|When I was in high school, my mother signed me up to teach a Christian education class to first graders. The church provided a curriculum, a classroom, and a roster of students. The first day of class I took attendance and began to teach the first lesson. Almost immediately, one of the boys went to the back of the classroom and started playing with the art supplies. I told him to go sit down, but he did not. I ignored him and kept teaching. Soon another child got up and went to the back of the room. By the third session of this class, all I was doing was taking attendance and keeping the kids in the room. I stopped even attempting to teach. |
The gospels tell a story about a man who brings his demon-possessed son to Jesus’ disciples. To summarize, Jesus is on the mountain with Peter, James, and John, and when they come down there is a crowd waiting. A man tells Jesus about the torment of his son, and says that his disciples were not able to heal him. Jesus expresses frustration with this “faithless and unbelieving generation” and then heals the boy. Later,
…the disciples came to Jesus privately and asked, “Why could we not cast it out?” So Jesus said to them, “Because of your unbelief; for assuredly, I say to you, if you have faith as a mustard seed, you will say to this mountain, ‘Move from here to there,’ and it will move; and nothing will be impossible for you. However, this kind does not go out but by prayer and fasting.” Matthew 17:19-21, NKJV
Different translations of this passage say “This kind of demon only goes out by prayer and fasting” but in the original language, “this kind” refers to the unbelief, not the demon. Jesus is clearly telling them that the issue is their faith, or rather the lack of it. When the demon saw Jesus, it threw the boy into convulsions and he fell to the ground, rolling around and foaming at the mouth. I’m sure this was frightening for the disciples to witness, and though they knew Jesus had given them authority over the powers of darkness, they reacted with doubt. The same thing happened to me as a teenager. I had the authority to place my hand on the wayward child’s shoulder and direct him back to his seat. I lost control of the class simply because I did not exercise my rightful authority. In the same way, the disciples felt powerless even though they had the authority of Jesus himself.

(Stored data)
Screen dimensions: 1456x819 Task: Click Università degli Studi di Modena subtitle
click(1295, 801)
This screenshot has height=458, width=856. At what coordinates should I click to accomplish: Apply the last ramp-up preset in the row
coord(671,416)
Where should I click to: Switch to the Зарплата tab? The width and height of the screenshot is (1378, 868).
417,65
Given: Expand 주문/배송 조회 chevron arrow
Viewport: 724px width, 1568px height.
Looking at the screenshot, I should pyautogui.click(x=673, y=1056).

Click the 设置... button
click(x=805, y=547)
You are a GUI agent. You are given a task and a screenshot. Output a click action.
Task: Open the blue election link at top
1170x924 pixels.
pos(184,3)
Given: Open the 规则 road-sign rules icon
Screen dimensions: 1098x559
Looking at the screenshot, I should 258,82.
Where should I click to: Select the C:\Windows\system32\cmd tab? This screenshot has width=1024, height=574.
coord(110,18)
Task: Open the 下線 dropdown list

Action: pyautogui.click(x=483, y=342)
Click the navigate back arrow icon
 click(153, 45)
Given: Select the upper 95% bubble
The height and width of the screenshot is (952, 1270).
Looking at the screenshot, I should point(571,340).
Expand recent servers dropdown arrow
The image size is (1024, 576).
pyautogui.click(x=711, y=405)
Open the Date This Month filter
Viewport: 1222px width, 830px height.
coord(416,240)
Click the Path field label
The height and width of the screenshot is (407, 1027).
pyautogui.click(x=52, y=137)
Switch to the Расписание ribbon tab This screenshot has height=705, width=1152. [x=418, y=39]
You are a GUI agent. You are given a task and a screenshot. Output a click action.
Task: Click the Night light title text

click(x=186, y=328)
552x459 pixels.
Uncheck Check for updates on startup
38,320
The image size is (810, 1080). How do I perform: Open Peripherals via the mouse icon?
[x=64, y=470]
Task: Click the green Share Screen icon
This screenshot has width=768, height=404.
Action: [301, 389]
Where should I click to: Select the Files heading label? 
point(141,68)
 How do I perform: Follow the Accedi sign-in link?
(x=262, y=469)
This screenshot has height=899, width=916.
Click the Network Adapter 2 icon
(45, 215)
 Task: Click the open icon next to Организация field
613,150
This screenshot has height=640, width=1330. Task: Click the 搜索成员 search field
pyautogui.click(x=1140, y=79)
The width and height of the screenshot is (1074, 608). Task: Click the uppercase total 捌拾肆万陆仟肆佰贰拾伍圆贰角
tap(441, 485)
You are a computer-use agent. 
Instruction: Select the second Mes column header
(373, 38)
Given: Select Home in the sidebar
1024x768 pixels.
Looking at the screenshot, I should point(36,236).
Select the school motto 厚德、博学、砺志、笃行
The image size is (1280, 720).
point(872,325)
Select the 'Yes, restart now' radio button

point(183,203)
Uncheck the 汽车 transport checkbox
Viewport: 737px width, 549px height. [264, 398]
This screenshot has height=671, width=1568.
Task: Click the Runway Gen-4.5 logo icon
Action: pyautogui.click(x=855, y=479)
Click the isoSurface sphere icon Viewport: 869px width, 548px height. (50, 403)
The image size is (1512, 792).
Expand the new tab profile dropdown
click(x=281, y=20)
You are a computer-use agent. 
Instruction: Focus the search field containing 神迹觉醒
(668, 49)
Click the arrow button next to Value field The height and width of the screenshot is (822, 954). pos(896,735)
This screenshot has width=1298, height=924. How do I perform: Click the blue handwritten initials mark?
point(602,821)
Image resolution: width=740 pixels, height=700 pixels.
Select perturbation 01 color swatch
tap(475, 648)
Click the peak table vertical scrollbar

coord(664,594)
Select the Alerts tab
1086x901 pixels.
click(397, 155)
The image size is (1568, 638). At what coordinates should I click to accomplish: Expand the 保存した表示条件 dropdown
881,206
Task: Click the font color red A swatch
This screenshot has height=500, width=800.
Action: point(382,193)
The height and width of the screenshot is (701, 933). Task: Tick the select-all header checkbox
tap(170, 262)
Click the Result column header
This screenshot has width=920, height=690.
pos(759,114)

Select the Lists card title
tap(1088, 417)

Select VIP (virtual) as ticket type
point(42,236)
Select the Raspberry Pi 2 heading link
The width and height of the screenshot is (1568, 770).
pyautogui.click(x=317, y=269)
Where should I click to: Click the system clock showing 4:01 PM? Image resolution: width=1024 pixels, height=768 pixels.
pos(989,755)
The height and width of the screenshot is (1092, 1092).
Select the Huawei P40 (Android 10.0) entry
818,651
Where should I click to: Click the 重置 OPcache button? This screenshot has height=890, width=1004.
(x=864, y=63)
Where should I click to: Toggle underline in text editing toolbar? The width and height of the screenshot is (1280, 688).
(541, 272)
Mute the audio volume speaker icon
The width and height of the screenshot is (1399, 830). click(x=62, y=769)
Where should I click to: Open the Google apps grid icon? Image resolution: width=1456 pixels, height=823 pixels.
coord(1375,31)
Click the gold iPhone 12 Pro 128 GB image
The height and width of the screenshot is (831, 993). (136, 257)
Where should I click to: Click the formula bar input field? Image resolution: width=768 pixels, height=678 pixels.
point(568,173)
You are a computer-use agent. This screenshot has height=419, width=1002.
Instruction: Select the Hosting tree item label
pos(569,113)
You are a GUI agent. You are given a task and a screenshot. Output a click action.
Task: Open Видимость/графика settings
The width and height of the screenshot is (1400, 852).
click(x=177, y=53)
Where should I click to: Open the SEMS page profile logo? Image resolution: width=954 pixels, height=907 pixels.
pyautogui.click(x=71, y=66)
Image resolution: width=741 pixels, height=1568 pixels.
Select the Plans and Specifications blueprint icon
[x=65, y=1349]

### What to do
a. Name the three disciples who are with Jesus on the mountain in the reflection on faith and authority.
b. Answer these questions from the reflection on faith and authority:
(i) What three things did the church provide for the first-grade class?
(ii) Which passage and translation are quoted for the disciples' private question to Jesus?
(iii) In the original language, what does "this kind" refer to?

### Exercise answers
a. Peter, James, and John

b.
(i) A curriculum, a classroom, and a roster of students.
(ii) Matthew 17:19-21, NKJV.
(iii) The unbelief, not the demon.